China needs to establish a clearing bank in Shanghai, the country's financial hub, to accelerate the city's pace in growing into a global financial center, a political advisor has proposed.
"Setting up a clearing bank is an important step in building a global financial center inside a country," Ji Xiaohui, a member of the 11th National Committee of the Chinese People's Political Consultative Conference (CPPCC), said Monday.
The payment and settlement system is usually a basic "platform" in building an international financial center, said Ji, also chairman of Shanghai Pudong Development Bank.
Global financial centers naturally serve as centers for international payment and settlement at the same time, as in the case of New York, London and Hong Kong, he added.
As a city which eyes the status of an international financial center, however, Shanghai has a relatively weak regional payment and settlement system, according to Ji.
China's national payment system is mainly operated from the country's central bank, the People's Bank of China, with a national processing center in Beijing connected to centers in different provinces.

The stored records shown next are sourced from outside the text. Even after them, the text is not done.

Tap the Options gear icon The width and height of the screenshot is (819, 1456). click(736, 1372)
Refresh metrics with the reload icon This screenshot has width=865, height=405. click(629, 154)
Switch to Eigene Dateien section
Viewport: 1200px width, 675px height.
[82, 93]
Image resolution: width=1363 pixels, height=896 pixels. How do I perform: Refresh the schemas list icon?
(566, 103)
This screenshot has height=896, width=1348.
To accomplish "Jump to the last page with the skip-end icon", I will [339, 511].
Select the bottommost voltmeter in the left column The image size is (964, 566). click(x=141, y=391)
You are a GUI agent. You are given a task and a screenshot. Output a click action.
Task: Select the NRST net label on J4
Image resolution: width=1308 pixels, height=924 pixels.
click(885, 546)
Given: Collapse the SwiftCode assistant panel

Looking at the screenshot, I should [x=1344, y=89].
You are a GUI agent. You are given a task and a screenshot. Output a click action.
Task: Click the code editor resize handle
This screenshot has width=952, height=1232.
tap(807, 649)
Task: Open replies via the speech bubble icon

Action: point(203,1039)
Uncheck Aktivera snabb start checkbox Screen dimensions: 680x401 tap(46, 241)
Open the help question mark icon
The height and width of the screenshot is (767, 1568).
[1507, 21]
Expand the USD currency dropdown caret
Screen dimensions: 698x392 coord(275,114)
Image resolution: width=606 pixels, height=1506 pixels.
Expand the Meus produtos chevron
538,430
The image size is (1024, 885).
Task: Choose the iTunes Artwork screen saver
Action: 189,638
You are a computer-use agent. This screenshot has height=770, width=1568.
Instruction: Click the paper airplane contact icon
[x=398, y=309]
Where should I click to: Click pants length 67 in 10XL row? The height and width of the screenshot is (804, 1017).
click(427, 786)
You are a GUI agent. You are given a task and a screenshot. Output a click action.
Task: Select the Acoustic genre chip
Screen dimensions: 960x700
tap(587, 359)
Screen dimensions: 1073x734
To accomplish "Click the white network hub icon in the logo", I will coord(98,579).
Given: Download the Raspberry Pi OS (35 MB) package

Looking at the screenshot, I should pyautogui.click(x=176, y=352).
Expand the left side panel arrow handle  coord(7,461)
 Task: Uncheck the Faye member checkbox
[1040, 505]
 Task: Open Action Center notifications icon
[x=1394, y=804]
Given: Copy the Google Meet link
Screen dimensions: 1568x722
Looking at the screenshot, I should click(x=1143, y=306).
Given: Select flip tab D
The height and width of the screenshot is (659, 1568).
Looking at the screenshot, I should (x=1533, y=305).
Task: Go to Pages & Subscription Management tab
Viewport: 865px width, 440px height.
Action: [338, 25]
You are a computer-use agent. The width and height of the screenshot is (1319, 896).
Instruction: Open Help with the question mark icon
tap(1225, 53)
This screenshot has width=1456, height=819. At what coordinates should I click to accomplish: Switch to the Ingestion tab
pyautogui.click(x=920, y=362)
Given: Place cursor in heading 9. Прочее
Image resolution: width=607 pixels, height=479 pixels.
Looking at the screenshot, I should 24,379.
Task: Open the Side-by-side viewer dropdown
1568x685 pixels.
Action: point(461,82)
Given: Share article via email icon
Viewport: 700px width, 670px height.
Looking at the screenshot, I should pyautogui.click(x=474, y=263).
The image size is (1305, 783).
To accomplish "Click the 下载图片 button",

Ji said a Shanghai center needed to be enhanced to make it parallel to the Beijing center, so that the two centers could provide backup copies for each other while payment and settlement can be switched between the two centers in real time.
The main function of the national center could also be moved to Shanghai in the future, to create an independent, market-oriented, and national-level clearing bank, Ji proposed.
He said the government should set up or allow local banks to establish a foreign-currency clearing bank in Shanghai, which could serve as a foundation for possible cross-border transactions.
He also said Shanghai should woo commercial banks to establish settlement centers for their internal needs.
Non-government payment organizations and foreign institutions should also be encouraged to set up settlement banks in Shanghai, he added.